Entries shown START

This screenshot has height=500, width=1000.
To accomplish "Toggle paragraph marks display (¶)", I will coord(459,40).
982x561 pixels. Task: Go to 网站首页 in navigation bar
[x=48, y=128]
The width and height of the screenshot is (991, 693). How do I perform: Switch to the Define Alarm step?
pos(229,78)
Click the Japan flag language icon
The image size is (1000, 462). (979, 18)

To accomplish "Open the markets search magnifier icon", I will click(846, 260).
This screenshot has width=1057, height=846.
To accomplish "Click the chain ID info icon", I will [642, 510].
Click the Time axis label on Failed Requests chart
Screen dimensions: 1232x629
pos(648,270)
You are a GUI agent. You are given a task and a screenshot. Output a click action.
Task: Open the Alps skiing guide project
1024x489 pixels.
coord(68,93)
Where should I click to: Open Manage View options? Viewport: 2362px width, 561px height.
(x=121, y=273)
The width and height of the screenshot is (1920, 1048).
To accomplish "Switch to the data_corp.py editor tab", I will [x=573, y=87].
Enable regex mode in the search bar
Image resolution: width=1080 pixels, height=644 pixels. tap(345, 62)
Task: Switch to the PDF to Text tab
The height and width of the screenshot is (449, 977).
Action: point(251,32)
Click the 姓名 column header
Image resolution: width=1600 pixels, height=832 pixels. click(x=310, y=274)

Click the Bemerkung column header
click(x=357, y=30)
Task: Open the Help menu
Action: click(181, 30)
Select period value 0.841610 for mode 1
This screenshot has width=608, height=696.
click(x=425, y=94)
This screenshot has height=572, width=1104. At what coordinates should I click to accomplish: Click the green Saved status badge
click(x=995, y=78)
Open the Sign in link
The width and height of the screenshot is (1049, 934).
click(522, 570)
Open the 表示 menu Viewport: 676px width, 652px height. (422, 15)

Entries shown END

Exercise brief:
Line by line, retype the records with no changes.

Final answer:
This screenshot has height=500, width=1000.
To accomplish "Toggle paragraph marks display (¶)", I will coord(459,40).
982x561 pixels. Task: Go to 网站首页 in navigation bar
[x=48, y=128]
The width and height of the screenshot is (991, 693). How do I perform: Switch to the Define Alarm step?
pos(229,78)
Click the Japan flag language icon
The image size is (1000, 462). (979, 18)

To accomplish "Open the markets search magnifier icon", I will click(846, 260).
This screenshot has width=1057, height=846.
To accomplish "Click the chain ID info icon", I will [642, 510].
Click the Time axis label on Failed Requests chart
Screen dimensions: 1232x629
pos(648,270)
You are a GUI agent. You are given a task and a screenshot. Output a click action.
Task: Open the Alps skiing guide project
1024x489 pixels.
coord(68,93)
Where should I click to: Open Manage View options? Viewport: 2362px width, 561px height.
(x=121, y=273)
The width and height of the screenshot is (1920, 1048).
To accomplish "Switch to the data_corp.py editor tab", I will [x=573, y=87].
Enable regex mode in the search bar
Image resolution: width=1080 pixels, height=644 pixels. tap(345, 62)
Task: Switch to the PDF to Text tab
The height and width of the screenshot is (449, 977).
Action: point(251,32)
Click the 姓名 column header
Image resolution: width=1600 pixels, height=832 pixels. click(x=310, y=274)

Click the Bemerkung column header
click(x=357, y=30)
Task: Open the Help menu
Action: click(181, 30)
Select period value 0.841610 for mode 1
This screenshot has width=608, height=696.
click(x=425, y=94)
This screenshot has height=572, width=1104. At what coordinates should I click to accomplish: Click the green Saved status badge
click(x=995, y=78)
Open the Sign in link
The width and height of the screenshot is (1049, 934).
click(522, 570)
Open the 表示 menu Viewport: 676px width, 652px height. (422, 15)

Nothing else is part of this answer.